+++ Data listing +++

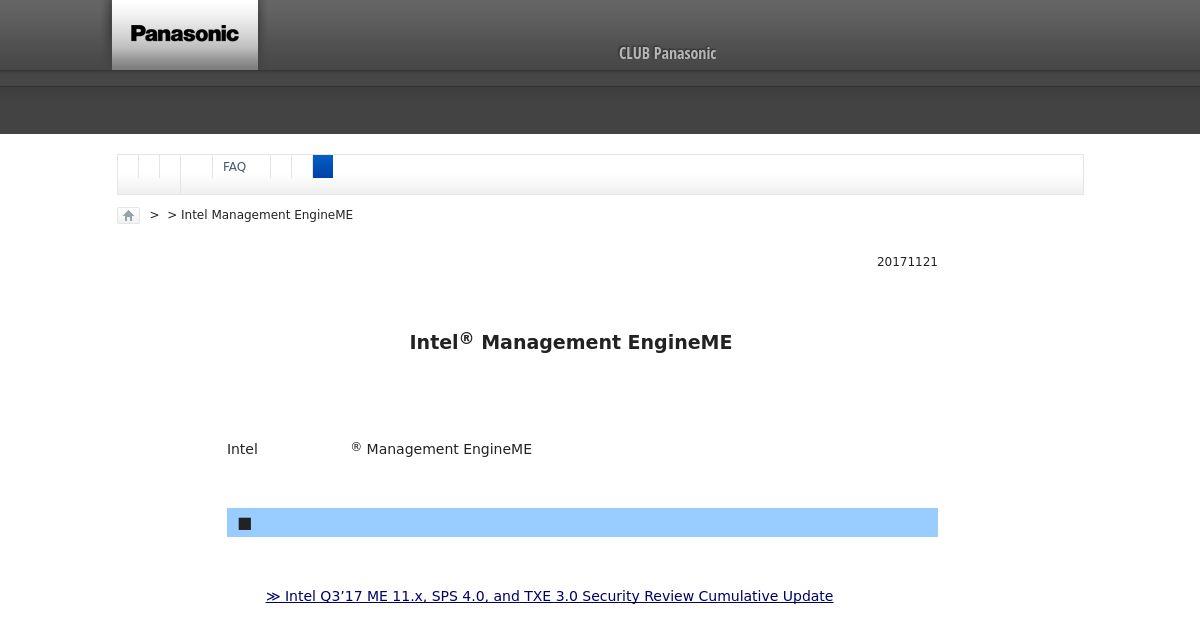Click the dark gray band below the header
Viewport: 1200px width, 630px height.
coord(600,110)
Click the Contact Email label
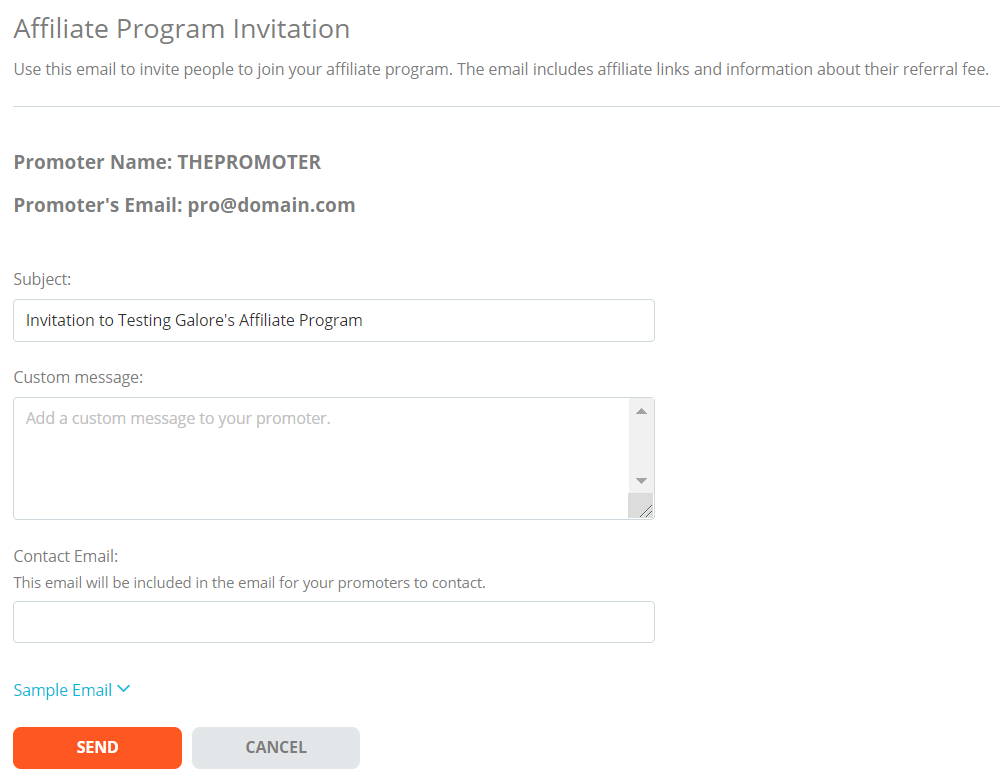 (66, 556)
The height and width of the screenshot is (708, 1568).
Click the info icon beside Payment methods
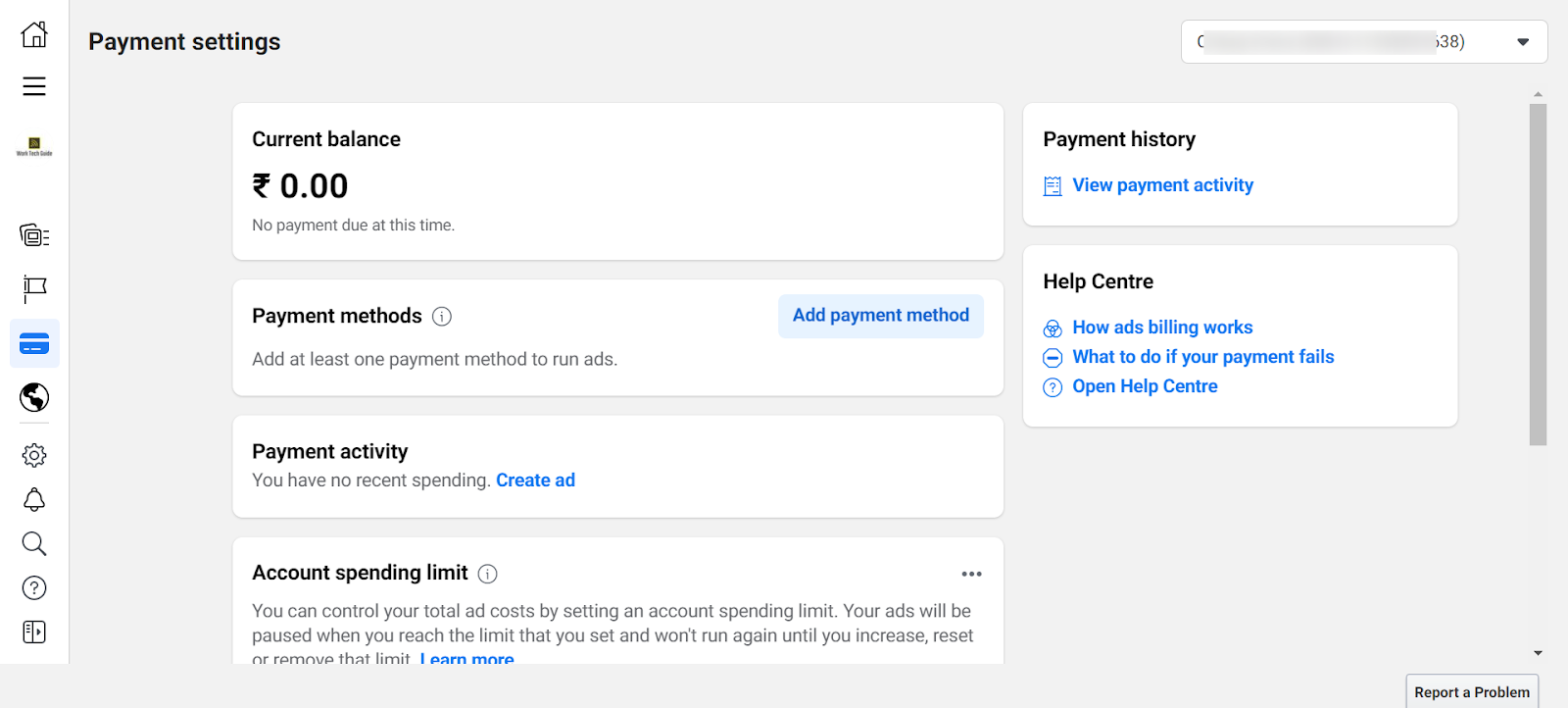442,317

+++

- Problem: Exact copy, pictures omitted: every line from the one holding "Click the Contact Email label" through the last line of the data above, and nothing else.

- Answer to the problem:
Click the Contact Email label
 (66, 556)
The height and width of the screenshot is (708, 1568).
Click the info icon beside Payment methods
442,317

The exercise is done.